---------- Information given ----------
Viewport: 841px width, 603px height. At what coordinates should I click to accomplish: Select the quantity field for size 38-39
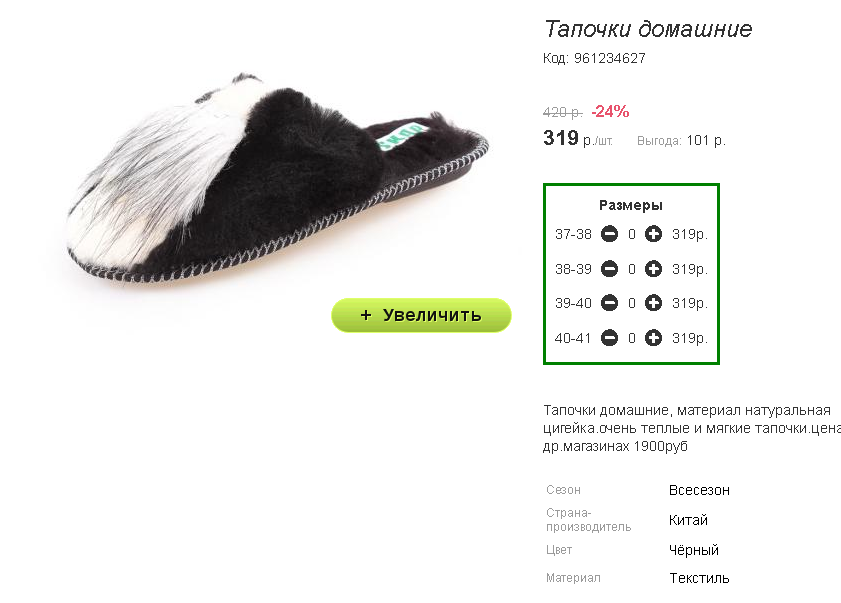[632, 269]
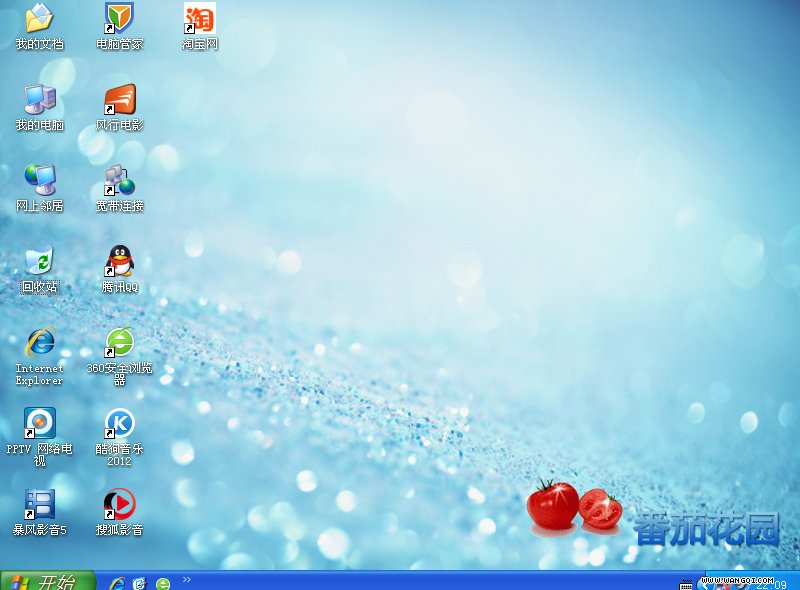Open the 淘宝网 Taobao shortcut

[199, 18]
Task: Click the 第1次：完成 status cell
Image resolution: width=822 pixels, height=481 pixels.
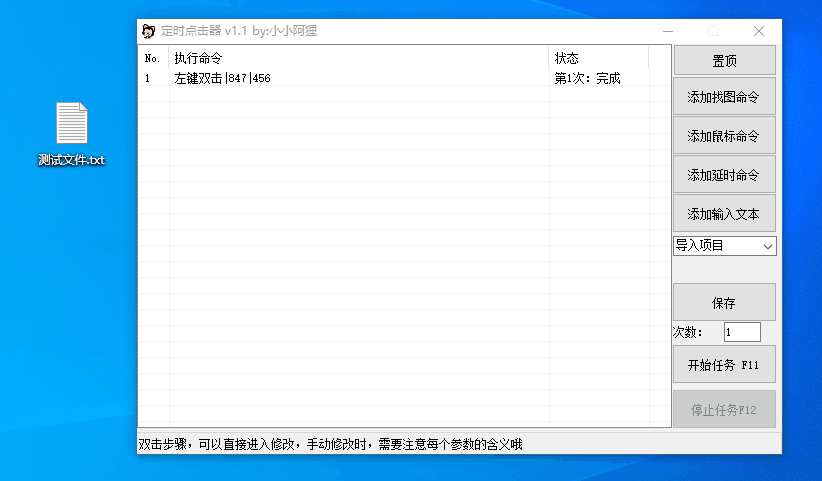Action: (587, 78)
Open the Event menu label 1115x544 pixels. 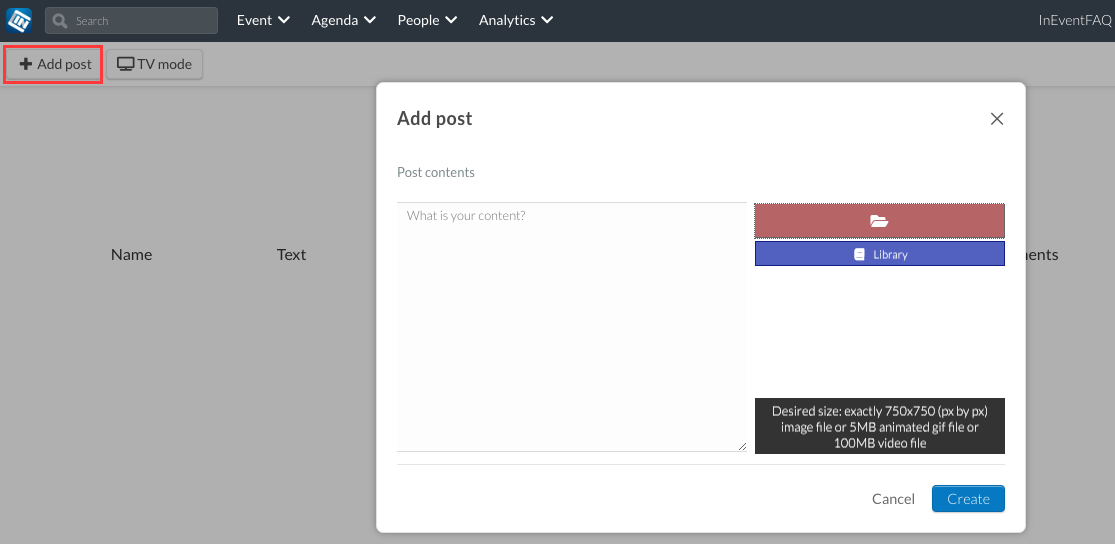point(255,20)
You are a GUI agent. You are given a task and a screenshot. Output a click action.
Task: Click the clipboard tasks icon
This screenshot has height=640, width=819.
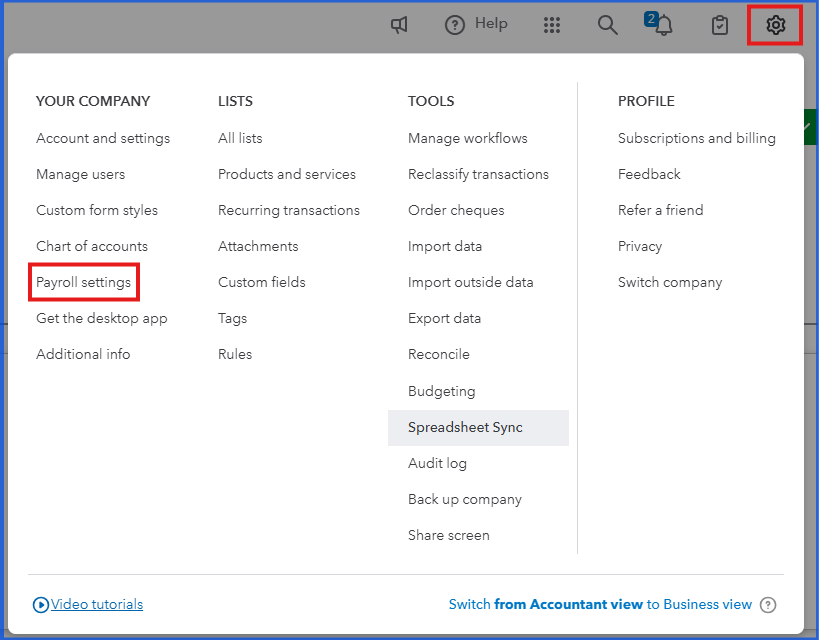pyautogui.click(x=720, y=25)
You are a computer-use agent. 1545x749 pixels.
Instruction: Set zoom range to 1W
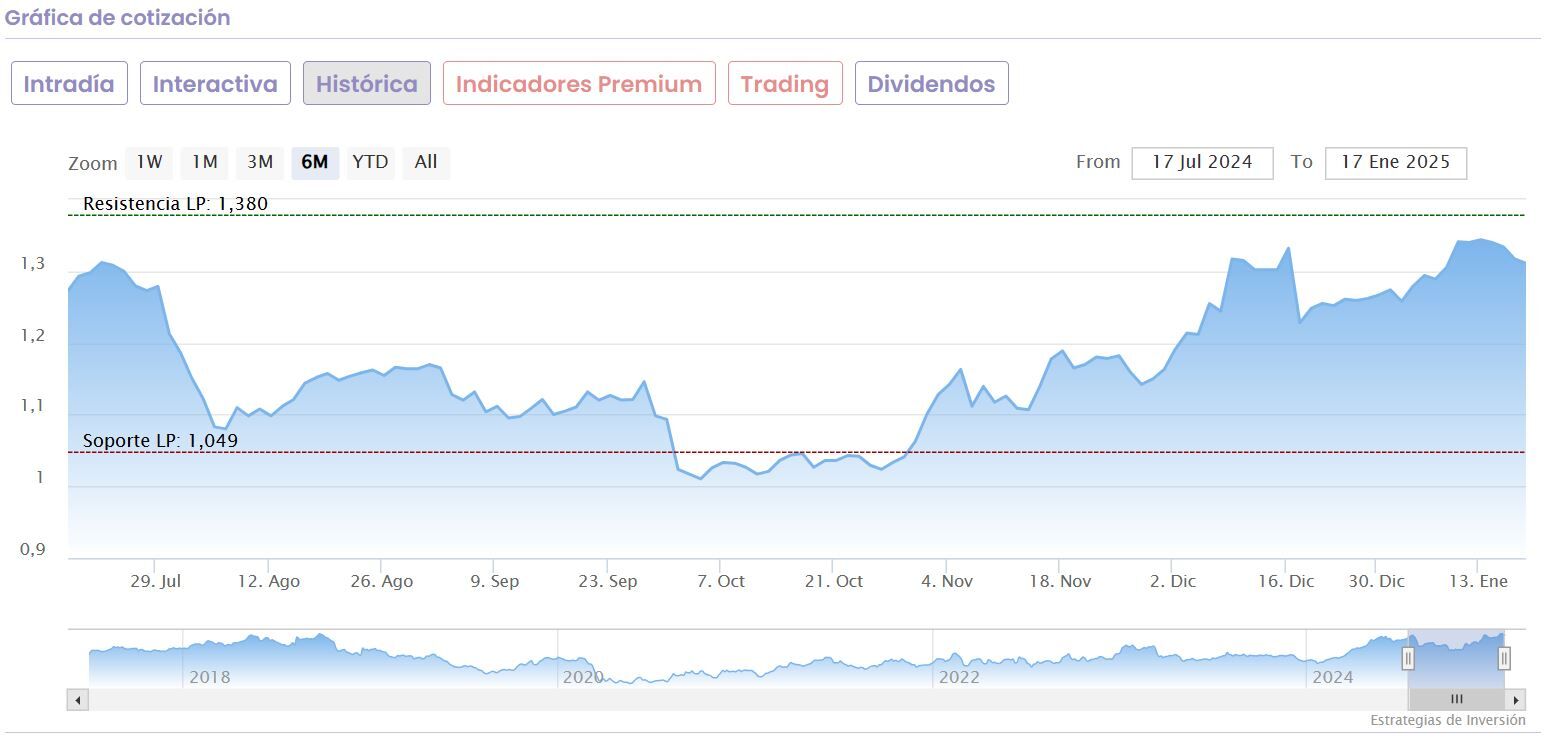coord(149,162)
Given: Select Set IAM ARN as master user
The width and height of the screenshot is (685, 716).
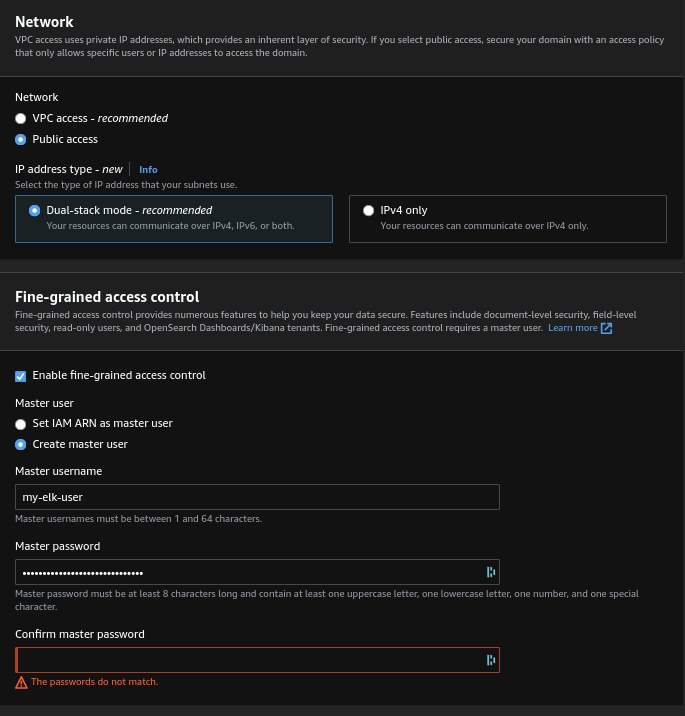Looking at the screenshot, I should [21, 424].
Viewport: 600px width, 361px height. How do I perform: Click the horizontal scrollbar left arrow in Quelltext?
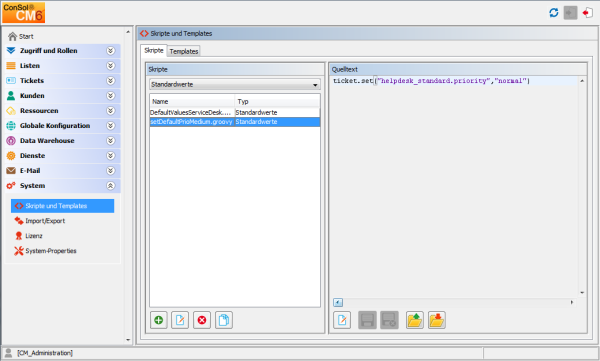pos(338,302)
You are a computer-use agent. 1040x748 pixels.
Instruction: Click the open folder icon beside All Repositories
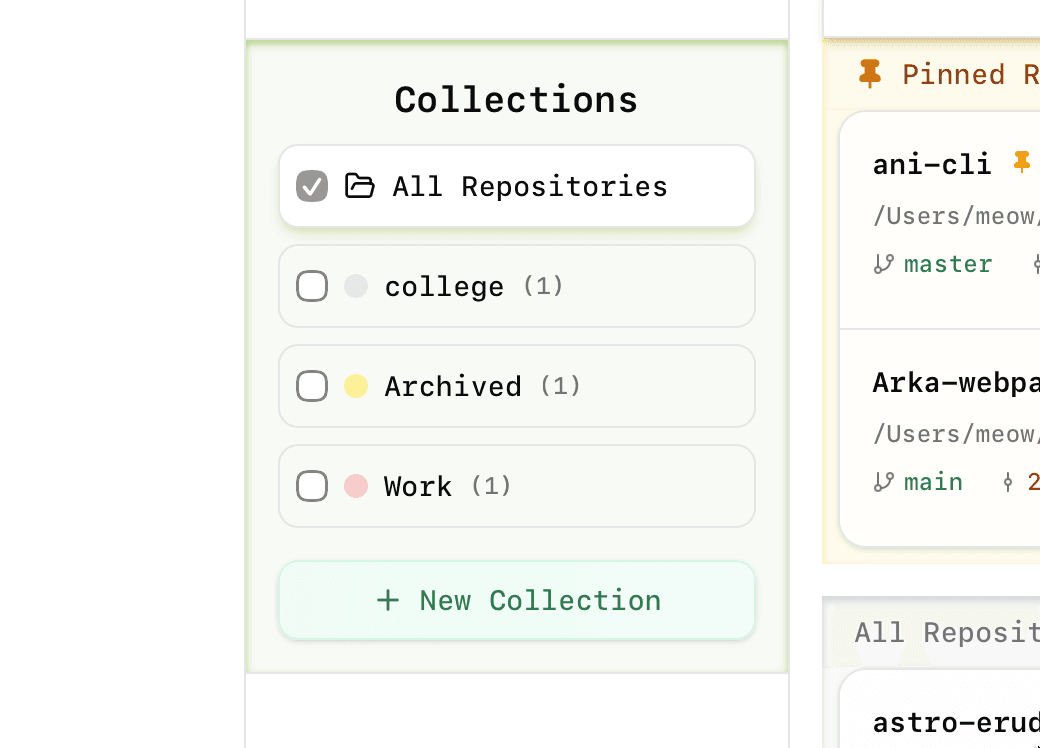[x=359, y=186]
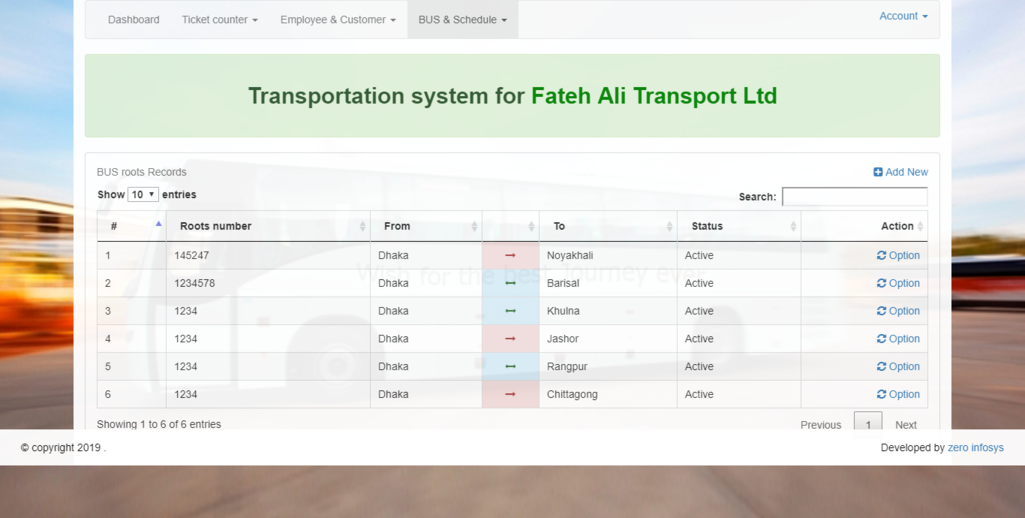Image resolution: width=1025 pixels, height=518 pixels.
Task: Click refresh icon for Barisal route row
Action: click(x=881, y=283)
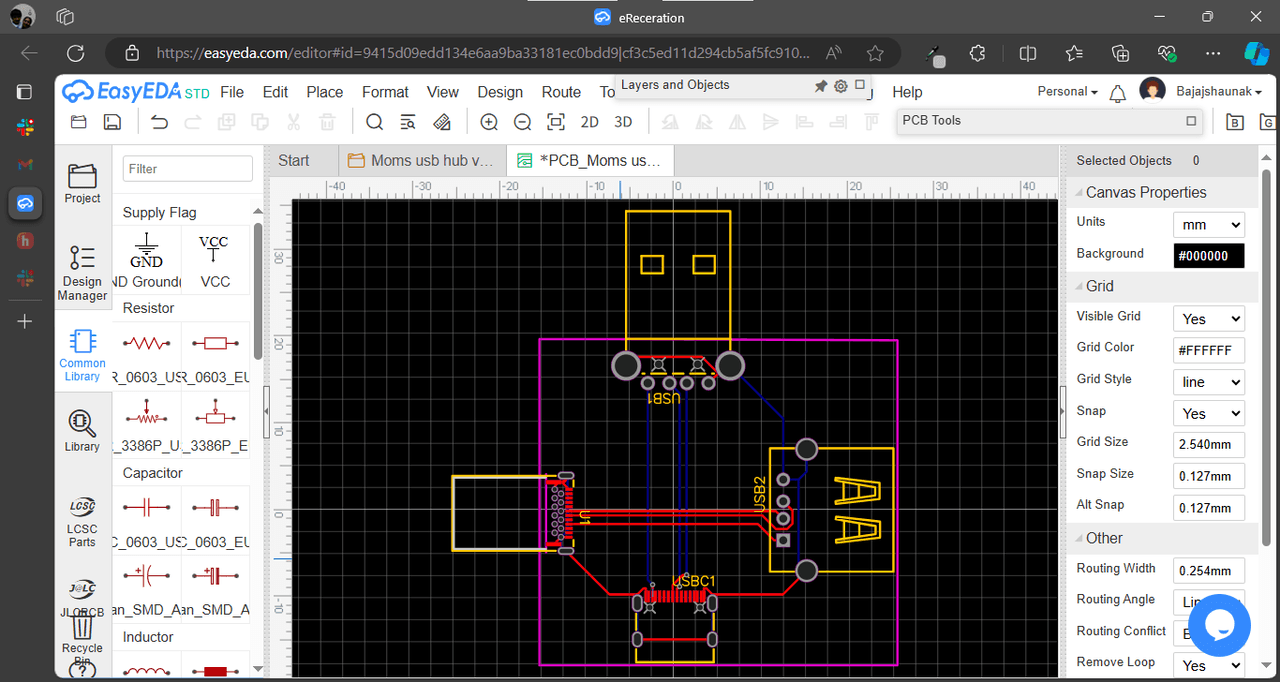The width and height of the screenshot is (1280, 682).
Task: Open the LCSC Parts sidebar
Action: 82,521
----------
Problem to solve
Which lines of the entries above contain the string "computer"? Copy each one.

Response box
You are a computer-use agent. 1545x749 pixels.
You are a computer-use agent. 1040x748 pixels.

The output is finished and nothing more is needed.